One hundred years ago this month one of the greatest upsets in World Series history occurred, the Philadelphia Athletics lost to the Boston Braves. No one expected to the Braves to win the National League pennant, let alone win the World Series. They were a bunch of cast-offs and losers who’d been put together from out of the trashcan, but they’d won the whole thing. They are, to this day, known as the “Miracle Braves.” I want to take a look at both the teams and the Series (and BTW Kevin at Baseball Revisited has just completed running a simulation of the Series on his site–see Blogroll at right) over the next few days. Because they lost, let’s start with the team that gets very little press in the entire endeavor, the big, bad Philadelphia A’s.
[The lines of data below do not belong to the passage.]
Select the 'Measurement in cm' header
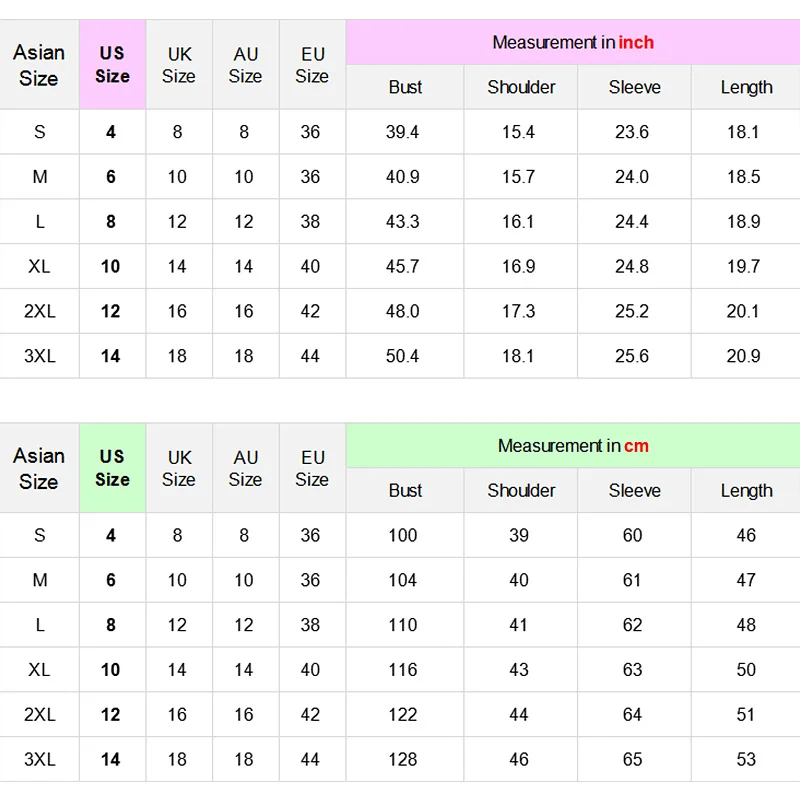 click(x=573, y=445)
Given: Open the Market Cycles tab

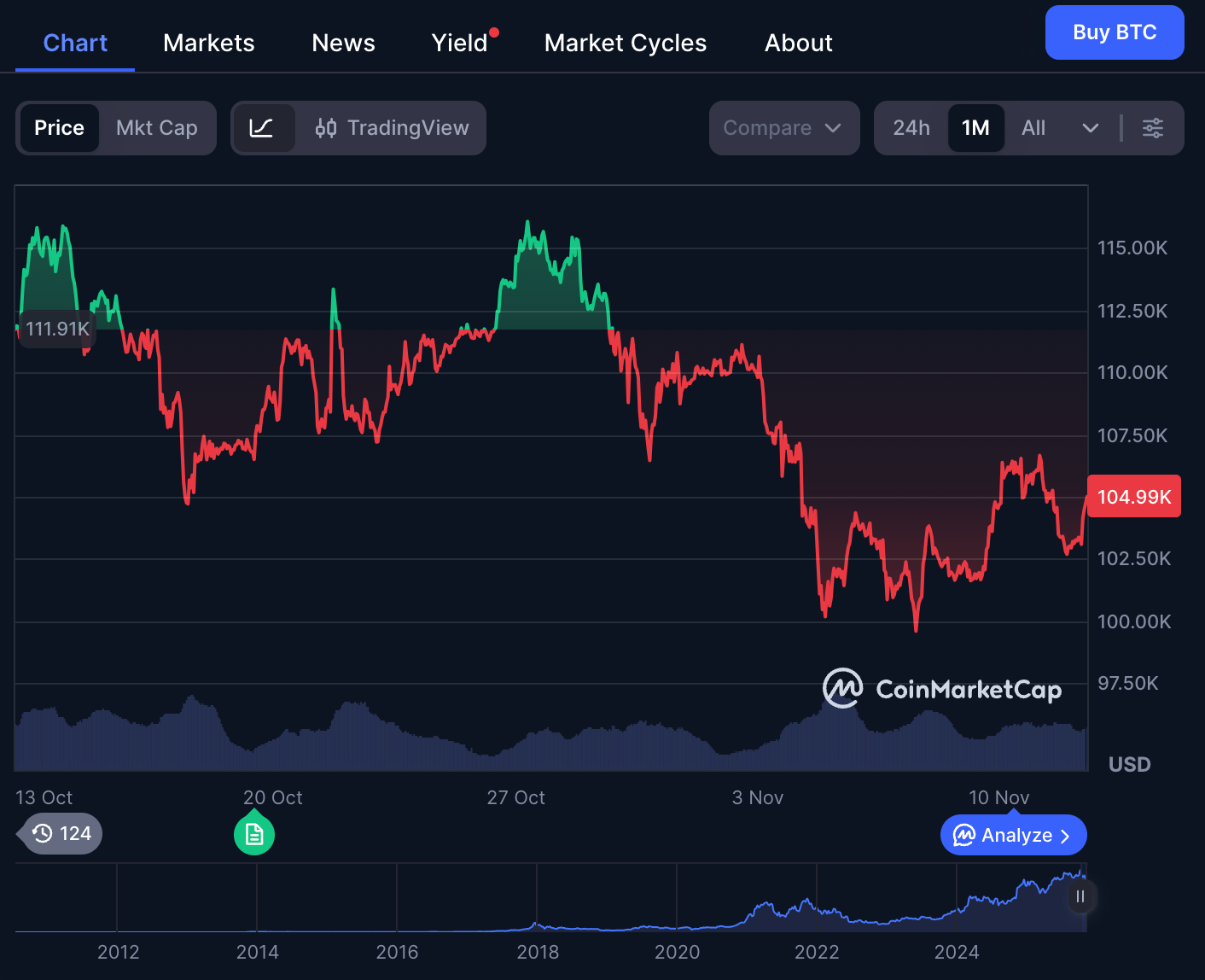Looking at the screenshot, I should (625, 43).
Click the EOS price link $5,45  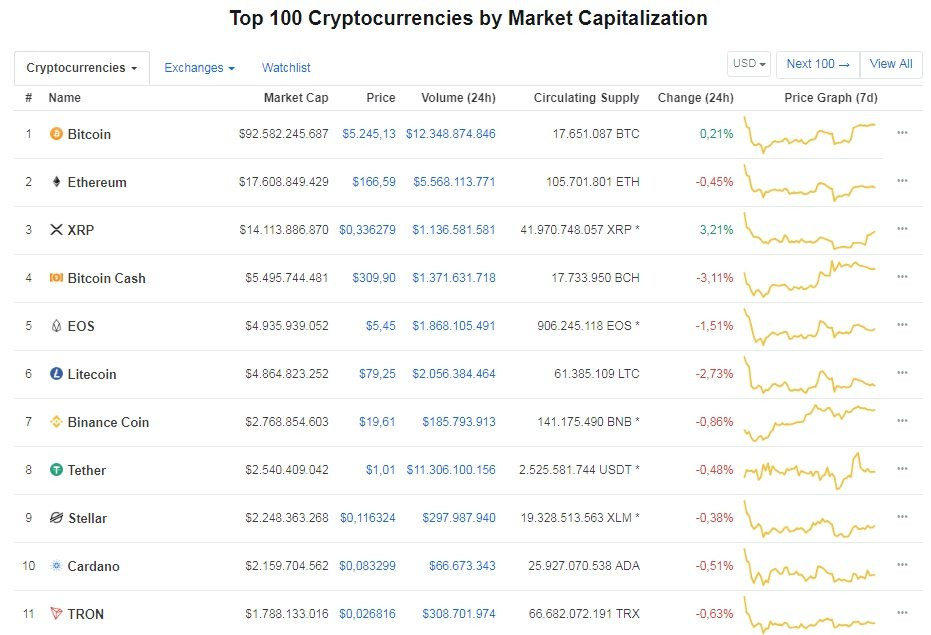(382, 326)
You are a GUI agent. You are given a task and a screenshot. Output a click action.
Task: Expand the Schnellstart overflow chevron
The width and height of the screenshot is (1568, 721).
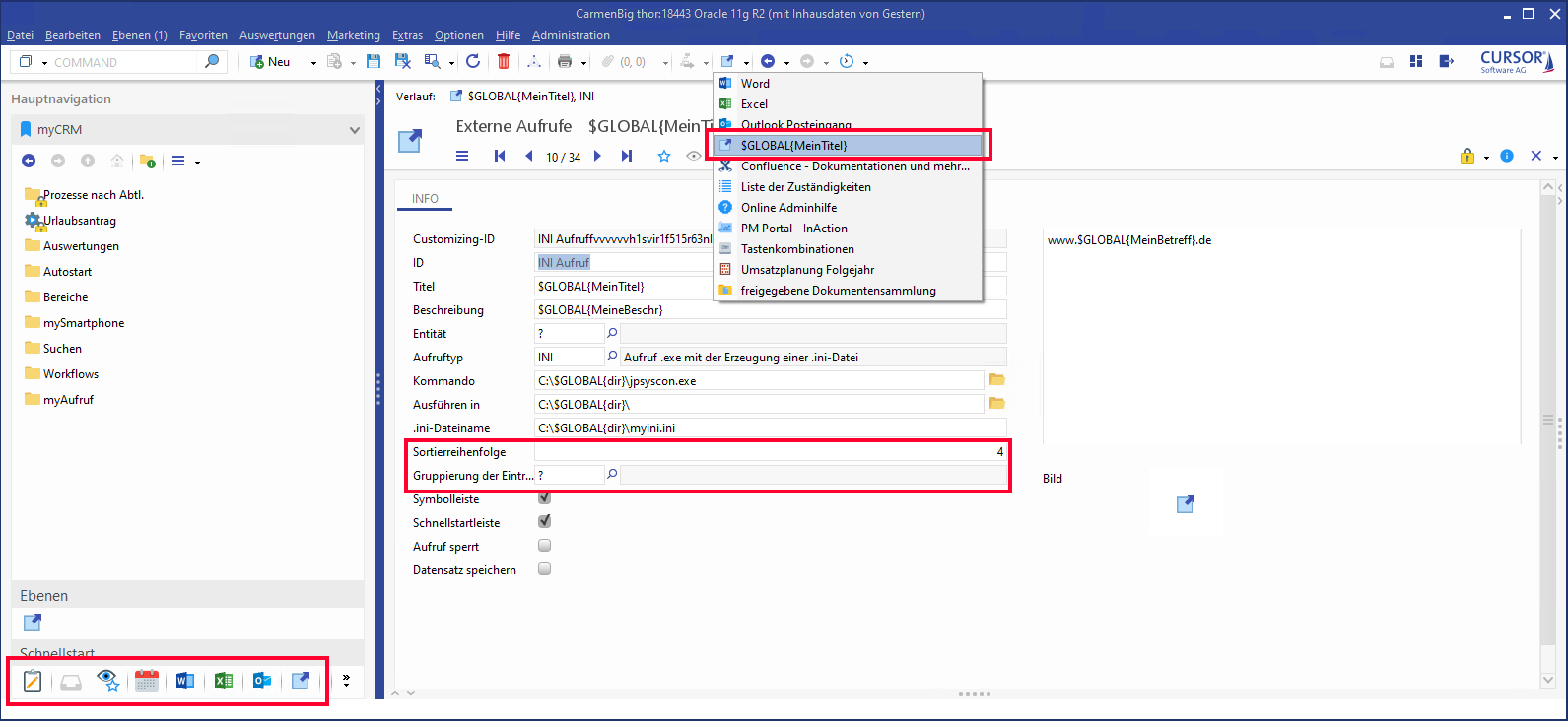click(x=346, y=680)
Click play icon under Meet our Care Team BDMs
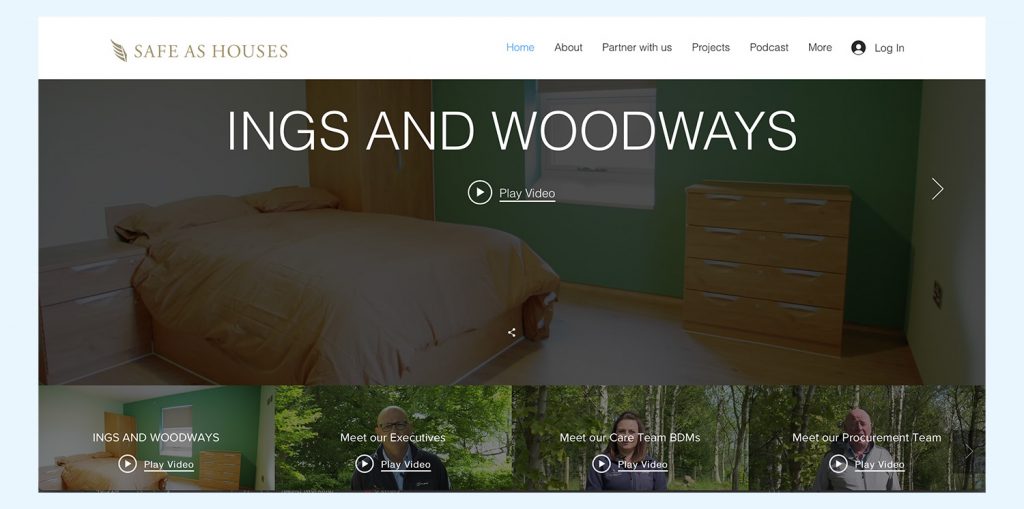The width and height of the screenshot is (1024, 509). pyautogui.click(x=601, y=464)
Connie Mack’s Athletics were defending world champions. In fact, they’d won three of the last four World Series (losing out to the Red Sox in 1912). To this point it was the most consistent of American League teams winning pennants in 1902, 1905, 1910, 1911, 1913, and the current pennant. They won 99 games in 1914 taking the pennant by 8.5 games over the Red Sox. If you look at their positional wins above average, they were above average in all positions except right field. They led the AL in runs, hits, homers, average, slugging, OBP, OPS, OPS+, and total bases. The hitters consisted of the $100,00 infield of Stuffy McInnis, Eddie Collins, Jack Barry, and Frank “Home Run” Baker from first around the horn to third. Collins led the league in runs scored, while Baker was the home run champion. McInnis was second in RBIs with 95 (it’s a league with Ty Cobb and Tris Speaker so you’re not going to lead the AL in much with them around). The outfield consisted of Rube Oldring, Amos Strunk, and Eddie Murphy (obviously not the comedian). All hit between .277 and .272 and were decent fielders for the era. Wally Schang was now Mack’s primary catcher. He hit .287 with a 137 OPS+ and managed to catch 45% of opponents base stealers, which was dead on league average.

The pitching was beginning to wither a bit. The team finished first in no major category (except wins, obviously) but was second in shutouts and strikeouts. It was fourth in hits and third in runs allowed (fourth in earned runs). Stalwarts Eddie Plank and Chief Bender were aging (Plank was 38), Jack Coombs was gone, and an entire group of younger pitchers were trying to make their mark. Bob Shawkey, Bullet Joe Bush, Weldon Wycoffe, and Herb Pennock were all in their early 20s (Pennock was 20) and Rube Bressler was only 19. Bush and Bender were technically the aces with 17 wins each. If the A’s had a problem it was with the staff.

They were overwhelming favorites to win. The National League hadn’t won a World Series since Honus Wagner’s Pirates in 1909 and the Braves were an absolute fluke. No one expected what was coming, except maybe the Braves.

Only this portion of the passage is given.